Tuesday, August 31, 2010

Getting Ready

I made appointments to get shots and malaria meds for the trip.  I think of the anthropologist who does work in Haiti but felt helpless after the earthquake because he didn't have medical skills to care for the injured.  I wonder how many Haitians don't have access to medical care and public health measures to prevent disease.  This is part of my First World privilege.

The fifth anniversary of Hurricane Katrina has come and gone.  I recorded a slew of news shows and specials but haven't watched them yet.

I heard about Dominicans helping Haitians.  They share one island and the disaster brought them together.

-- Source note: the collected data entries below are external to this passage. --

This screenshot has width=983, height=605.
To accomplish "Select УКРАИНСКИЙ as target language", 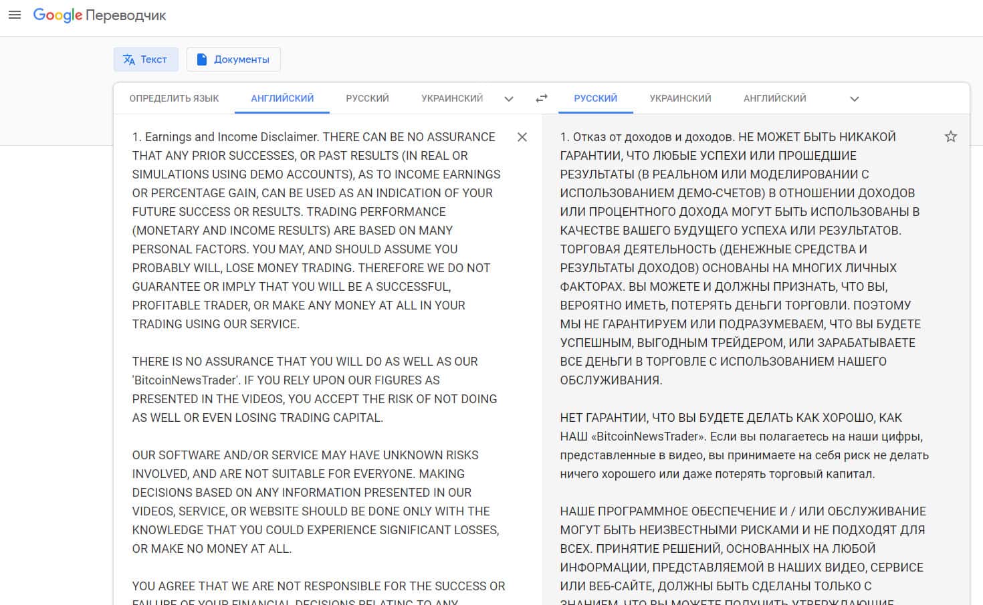I will [x=680, y=98].
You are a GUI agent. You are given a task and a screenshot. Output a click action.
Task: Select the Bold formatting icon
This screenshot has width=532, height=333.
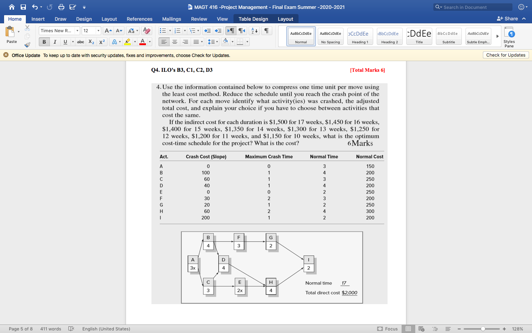[x=44, y=41]
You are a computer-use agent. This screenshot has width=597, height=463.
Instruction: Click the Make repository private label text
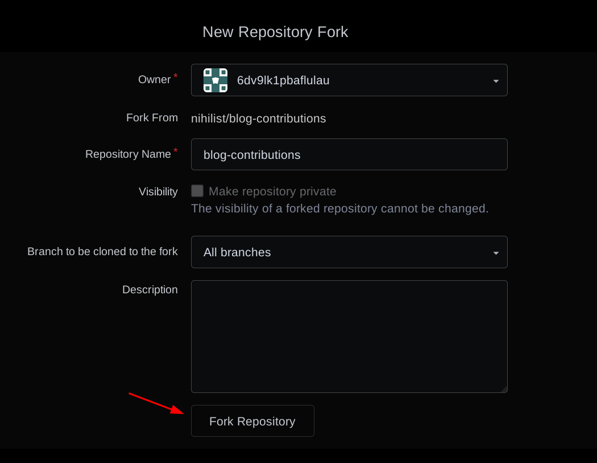pos(272,191)
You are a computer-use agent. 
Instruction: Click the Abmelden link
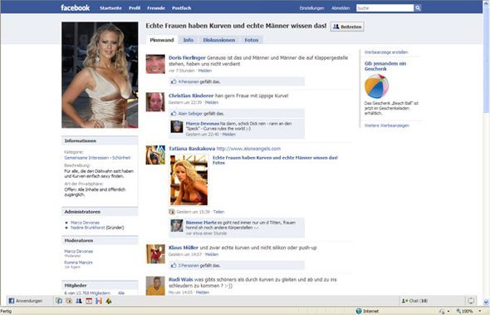pos(341,8)
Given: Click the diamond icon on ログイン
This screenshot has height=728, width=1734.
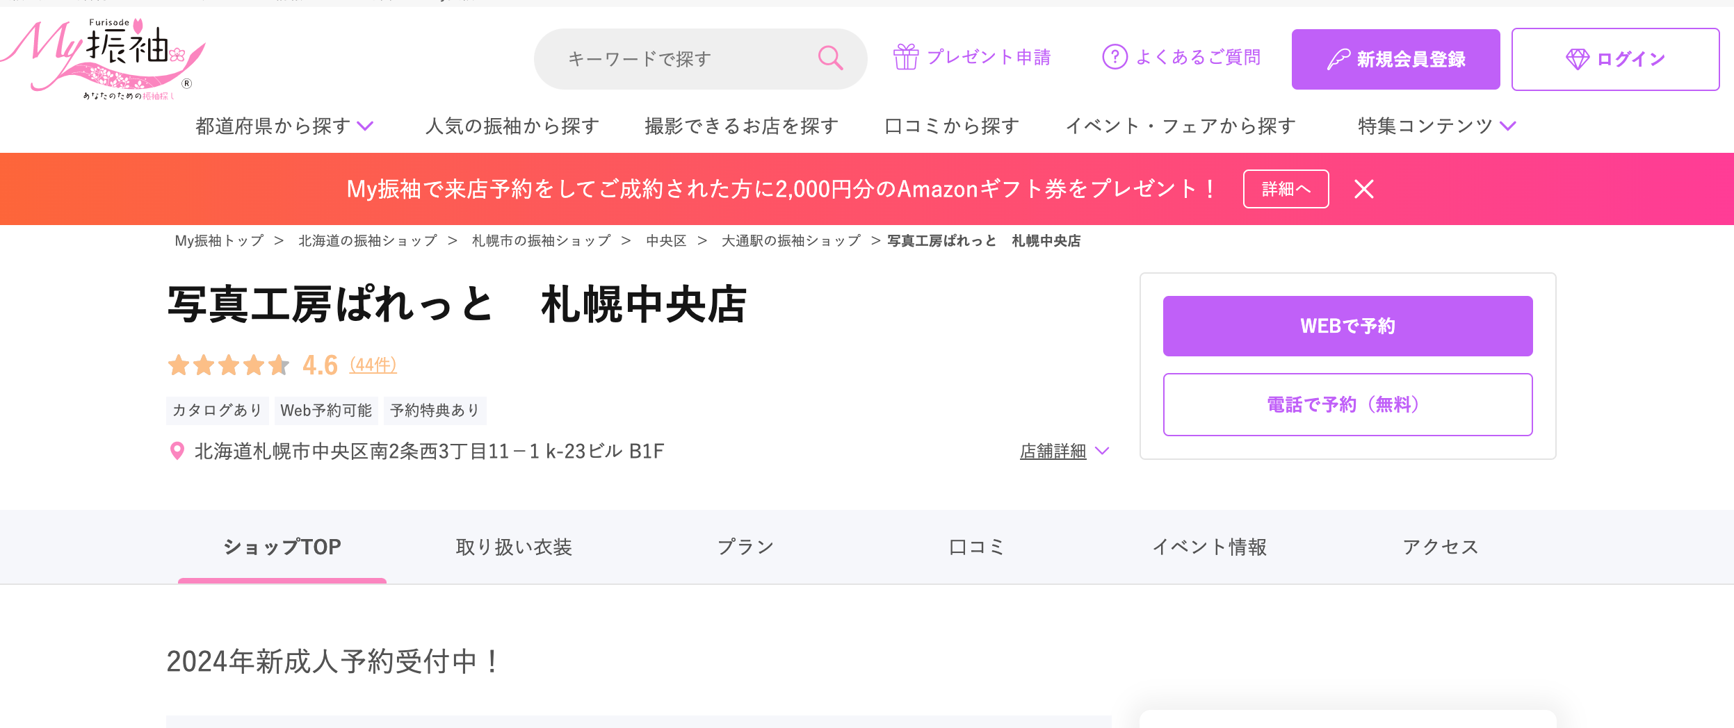Looking at the screenshot, I should pos(1577,60).
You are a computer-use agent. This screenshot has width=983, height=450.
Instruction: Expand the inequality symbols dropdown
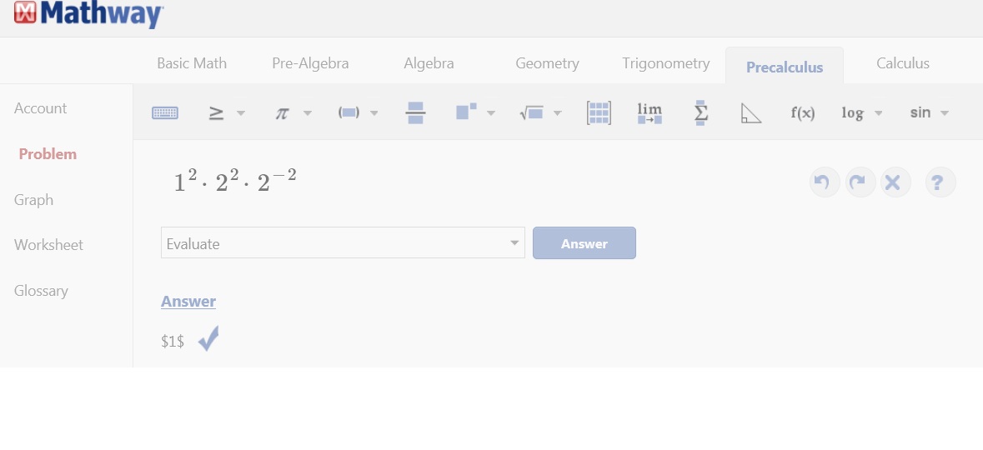(241, 113)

Last, I'm reading the incredible book, A Paradise Built in Hell: The Extraordinary Communities That Arise in Disaster by Rebecca Solnit.  The essayist and social critic wrote the book before the horrors of the January earthquake in Haiti, but the response of the people makes her point, that people don't turn on each other in dire circumstances, but engage in community, solidarity, and agency.

Friday, August 27, 2010

From New Orleans to Port-au-Prince

In two more days, many of us, especially those of us connected to New Orleans, will observe the fifth anniversary of Hurricane Katrina.  Will we be forever changed by the anniversary?  It's hard to say.  Were we changed by the hurricane and flooding of the cultural heart of the U.S.?  You better believe it.

In a little more than two weeks, this adopted son of New Orleans will head to Port-au-Prince.  The idea is to work with Sun Mountain International, an NGO that does work in Latin America, the Caribbean and Africa.  I'm still trying to arrange lodging as I hear Katrina anniversary news stories about the housing shortage in New Orleans.  What will I see in the capital of Haiti?  How much rubble and debris will line or even block the streets?  Are people in Haiti too preoccupied with daily survival to mark dates?  I know they are a nation attuned to history, their national history, their history of origin in rebellion and struggle for freedom.

What does the future signify for them?  Again is the quotidian struggle a mountain that rises between the people and the prospect of the future?  Port-au-Prince and New Orleans are sister cities?  How many residents of Port-au-Prince know that?  Will I serve as a reminder for the few people with whom I come into contact?